──────── Raw data
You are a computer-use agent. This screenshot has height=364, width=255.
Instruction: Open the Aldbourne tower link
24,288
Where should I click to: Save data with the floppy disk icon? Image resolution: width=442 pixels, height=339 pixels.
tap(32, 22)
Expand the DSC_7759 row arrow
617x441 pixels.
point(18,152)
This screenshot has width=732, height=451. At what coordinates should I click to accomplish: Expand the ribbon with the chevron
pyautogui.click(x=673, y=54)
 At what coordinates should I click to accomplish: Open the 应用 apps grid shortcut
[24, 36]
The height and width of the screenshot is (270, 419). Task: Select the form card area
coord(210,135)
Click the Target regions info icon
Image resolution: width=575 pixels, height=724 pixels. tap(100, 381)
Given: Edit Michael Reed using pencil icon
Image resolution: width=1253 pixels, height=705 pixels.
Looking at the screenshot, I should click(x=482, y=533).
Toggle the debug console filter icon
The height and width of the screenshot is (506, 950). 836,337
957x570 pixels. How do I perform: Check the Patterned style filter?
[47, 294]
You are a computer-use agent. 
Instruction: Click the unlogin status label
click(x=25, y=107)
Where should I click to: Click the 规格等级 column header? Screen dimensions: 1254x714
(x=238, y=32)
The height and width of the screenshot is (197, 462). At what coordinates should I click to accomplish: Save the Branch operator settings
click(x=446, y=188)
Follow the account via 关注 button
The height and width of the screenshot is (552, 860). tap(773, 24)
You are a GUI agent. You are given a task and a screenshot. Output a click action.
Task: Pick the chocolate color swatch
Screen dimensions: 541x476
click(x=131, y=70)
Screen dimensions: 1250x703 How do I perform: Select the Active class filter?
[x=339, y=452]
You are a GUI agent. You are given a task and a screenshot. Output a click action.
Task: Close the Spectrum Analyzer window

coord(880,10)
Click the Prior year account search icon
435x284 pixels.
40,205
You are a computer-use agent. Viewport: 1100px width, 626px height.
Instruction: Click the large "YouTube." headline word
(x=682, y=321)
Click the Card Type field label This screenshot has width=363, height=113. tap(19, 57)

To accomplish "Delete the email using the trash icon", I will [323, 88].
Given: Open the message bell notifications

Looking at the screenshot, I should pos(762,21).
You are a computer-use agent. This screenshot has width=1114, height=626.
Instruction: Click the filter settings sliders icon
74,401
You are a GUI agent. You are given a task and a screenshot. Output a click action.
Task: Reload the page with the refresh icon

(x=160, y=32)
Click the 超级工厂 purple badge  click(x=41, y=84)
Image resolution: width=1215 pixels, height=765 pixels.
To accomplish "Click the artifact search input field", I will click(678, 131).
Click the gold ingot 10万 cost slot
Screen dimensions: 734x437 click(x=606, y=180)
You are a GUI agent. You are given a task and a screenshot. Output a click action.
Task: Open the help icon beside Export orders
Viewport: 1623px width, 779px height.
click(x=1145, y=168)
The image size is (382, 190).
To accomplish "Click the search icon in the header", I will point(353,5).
────────────────
■ Problem requirements:
Returned text must match every record word for word.

■ Answer space:
You are a computer-use agent. This screenshot has height=364, width=255.
Instruction: Open the Aldbourne tower link
24,288
Where should I click to: Save data with the floppy disk icon? Image resolution: width=442 pixels, height=339 pixels.
tap(32, 22)
Expand the DSC_7759 row arrow
617x441 pixels.
point(18,152)
This screenshot has width=732, height=451. At what coordinates should I click to accomplish: Expand the ribbon with the chevron
pyautogui.click(x=673, y=54)
 At what coordinates should I click to accomplish: Open the 应用 apps grid shortcut
[24, 36]
The height and width of the screenshot is (270, 419). Task: Select the form card area
coord(210,135)
Click the Target regions info icon
Image resolution: width=575 pixels, height=724 pixels. tap(100, 381)
Given: Edit Michael Reed using pencil icon
Image resolution: width=1253 pixels, height=705 pixels.
Looking at the screenshot, I should click(x=482, y=533).
Toggle the debug console filter icon
The height and width of the screenshot is (506, 950). 836,337
957x570 pixels. How do I perform: Check the Patterned style filter?
[47, 294]
You are a computer-use agent. 
Instruction: Click the unlogin status label
click(x=25, y=107)
Where should I click to: Click the 规格等级 column header? Screen dimensions: 1254x714
(x=238, y=32)
The height and width of the screenshot is (197, 462). At what coordinates should I click to accomplish: Save the Branch operator settings
click(x=446, y=188)
Follow the account via 关注 button
The height and width of the screenshot is (552, 860). tap(773, 24)
You are a GUI agent. You are given a task and a screenshot. Output a click action.
Task: Pick the chocolate color swatch
Screen dimensions: 541x476
click(x=131, y=70)
Screen dimensions: 1250x703 How do I perform: Select the Active class filter?
[x=339, y=452]
You are a GUI agent. You are given a task and a screenshot. Output a click action.
Task: Close the Spectrum Analyzer window

coord(880,10)
Click the Prior year account search icon
435x284 pixels.
40,205
You are a computer-use agent. Viewport: 1100px width, 626px height.
Instruction: Click the large "YouTube." headline word
(x=682, y=321)
Click the Card Type field label This screenshot has width=363, height=113. tap(19, 57)

To accomplish "Delete the email using the trash icon", I will [323, 88].
Given: Open the message bell notifications

Looking at the screenshot, I should pos(762,21).
You are a computer-use agent. This screenshot has width=1114, height=626.
Instruction: Click the filter settings sliders icon
74,401
You are a GUI agent. You are given a task and a screenshot. Output a click action.
Task: Reload the page with the refresh icon

(x=160, y=32)
Click the 超级工厂 purple badge  click(x=41, y=84)
Image resolution: width=1215 pixels, height=765 pixels.
To accomplish "Click the artifact search input field", I will click(678, 131).
Click the gold ingot 10万 cost slot
Screen dimensions: 734x437 click(x=606, y=180)
You are a GUI agent. You are given a task and a screenshot. Output a click action.
Task: Open the help icon beside Export orders
Viewport: 1623px width, 779px height.
click(x=1145, y=168)
The image size is (382, 190).
To accomplish "Click the search icon in the header", I will point(353,5).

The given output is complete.